EXTRACT TO READ START

United States Bankruptcy Judge
- In office 1978–1993

Associate Counsel at Nuremberg
- In office 1946–1948

Personal details
- Born: September 30, 1917 New York City, New York, U.S.
- Died: January 26, 2004 (aged 86) West Palm Beach, Florida, U.S.
- Alma mater: New York University (BA, LLB, LLM)

= Cecelia Goetz =

American lawyer and bankruptcy judge (1917–2004)

Cecelia Helen Goetz (September 30, 1917 – January 26, 2004) was an American lawyer and bankruptcy judge who served as a prosecutor at the Nuremberg trials.

== Early life ==
Goetz graduated from Textile High School in Chelsea, where she was editor-in-chief of the school paper. Goetz earned her law degree from New York University School of Law where she served as editor-in-chief of the New York University Law Review—the first woman named editor-in-chief of a major American law journal—and graduated as salutatorian in 1940. While in law school, she studied abroad at the Sorbonne. As of her graduation in 1940, she lived at 2015 Avenue I in Brooklyn.

EXTRACT TO READ END
DATASET EXTRACT START

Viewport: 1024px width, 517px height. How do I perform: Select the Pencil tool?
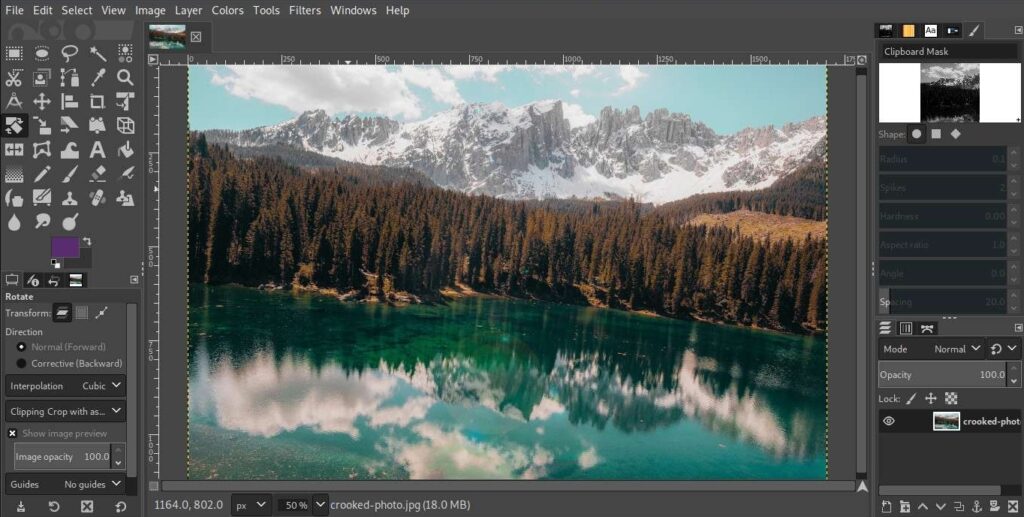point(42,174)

DATASET EXTRACT END
DATASET EXTRACT START

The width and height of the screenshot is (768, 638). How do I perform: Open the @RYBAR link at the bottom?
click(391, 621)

DATASET EXTRACT END

**WHAT TO DO:**
In the Cecelia Goetz profile, where did she study abroad while in law school?

**REPLY:**
At the Sorbonne.